◆ HOW TO COMPLETE THIS TASK:
Please transcribe the records precisely; pictures stay out of your copy.

◆ TASK INPUTS:
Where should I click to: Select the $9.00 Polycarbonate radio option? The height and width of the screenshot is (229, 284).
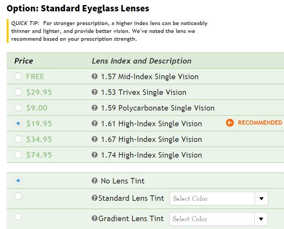pyautogui.click(x=18, y=108)
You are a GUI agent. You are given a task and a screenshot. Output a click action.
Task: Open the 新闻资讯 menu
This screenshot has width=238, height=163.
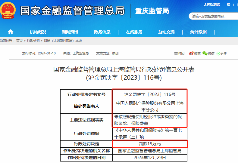[70, 32]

◆ EXERCISE OUTPUT:
Where should I click to: Select the $9.00 Polycarbonate radio option? The height and width of the screenshot is (229, 284).
pyautogui.click(x=18, y=108)
You are a GUI agent. You are given a task and a screenshot. Output a click action.
Task: Open the 新闻资讯 menu
This screenshot has width=238, height=163.
[70, 32]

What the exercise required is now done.